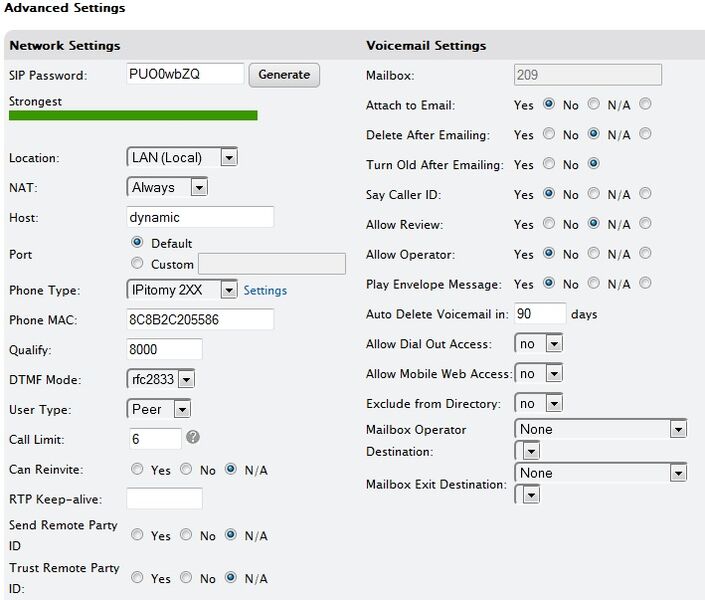Screen dimensions: 705x600
Task: Open the Phone Type Settings link
Action: (x=265, y=291)
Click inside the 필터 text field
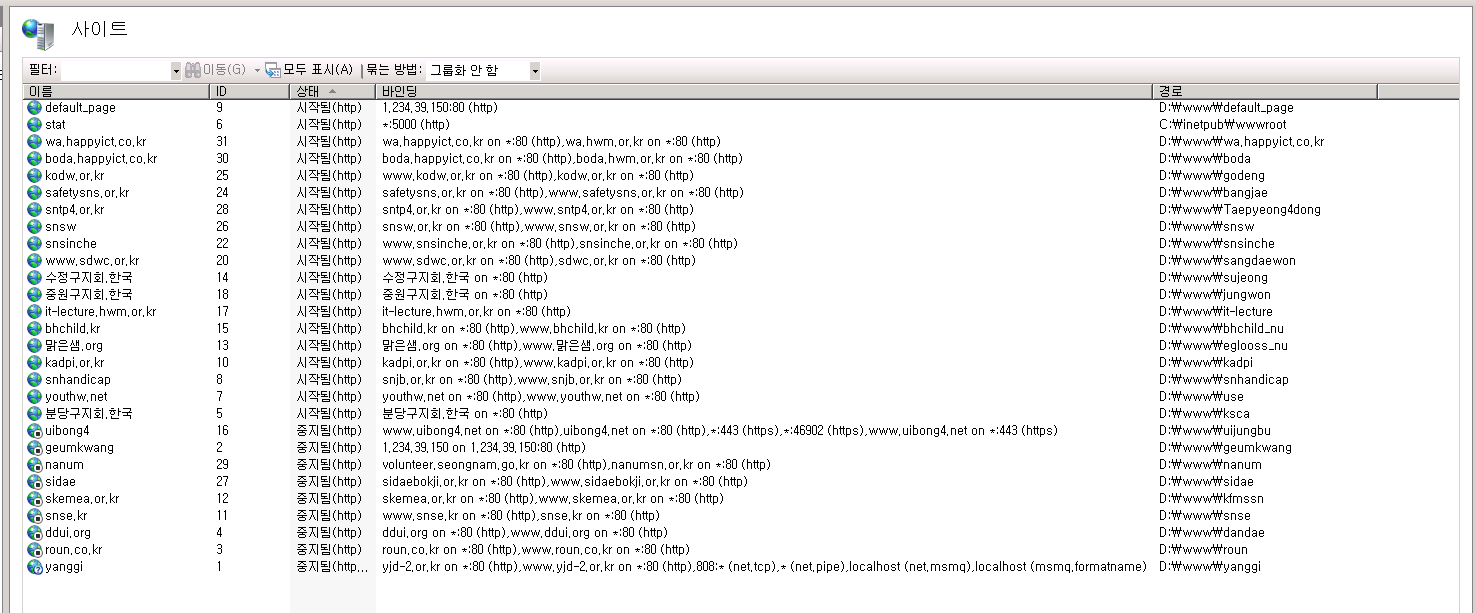The height and width of the screenshot is (613, 1476). [116, 71]
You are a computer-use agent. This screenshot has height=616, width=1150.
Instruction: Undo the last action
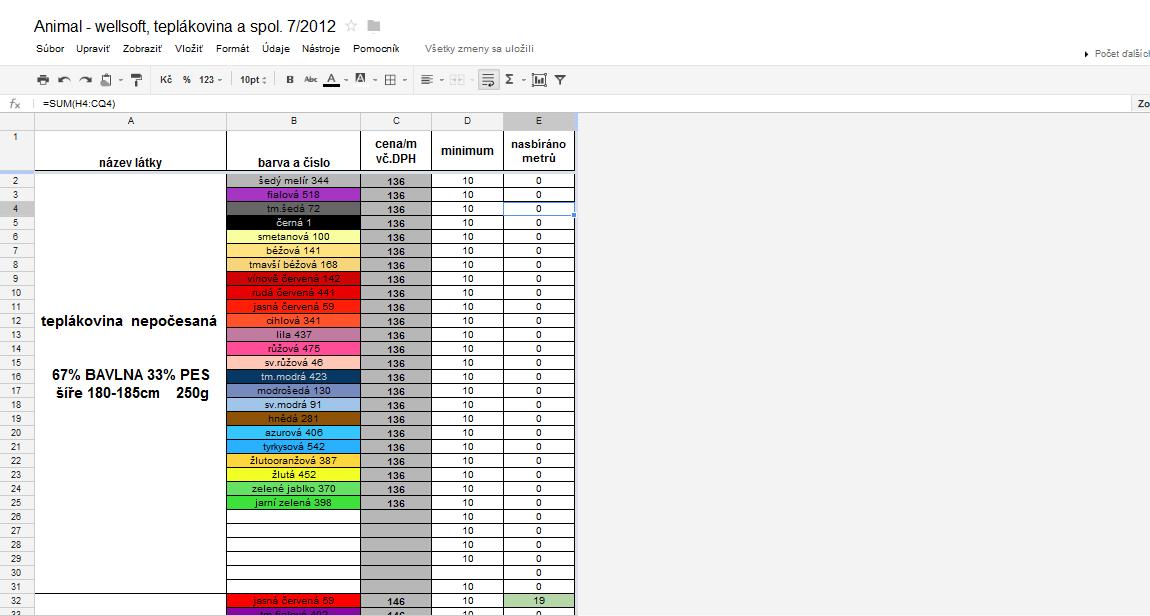coord(64,80)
● ● ● ● ●
**Problem requirements:** Could you restate exactly the lines from the line containing "Click inside the 필터 text field" through the end of the listing, both ends included and nothing else, leaving the images out?

**Exercise output:**
Click inside the 필터 text field
The height and width of the screenshot is (613, 1476). [116, 71]
You are a computer-use agent. This screenshot has height=616, width=1150.
Instruction: Undo the last action
coord(64,80)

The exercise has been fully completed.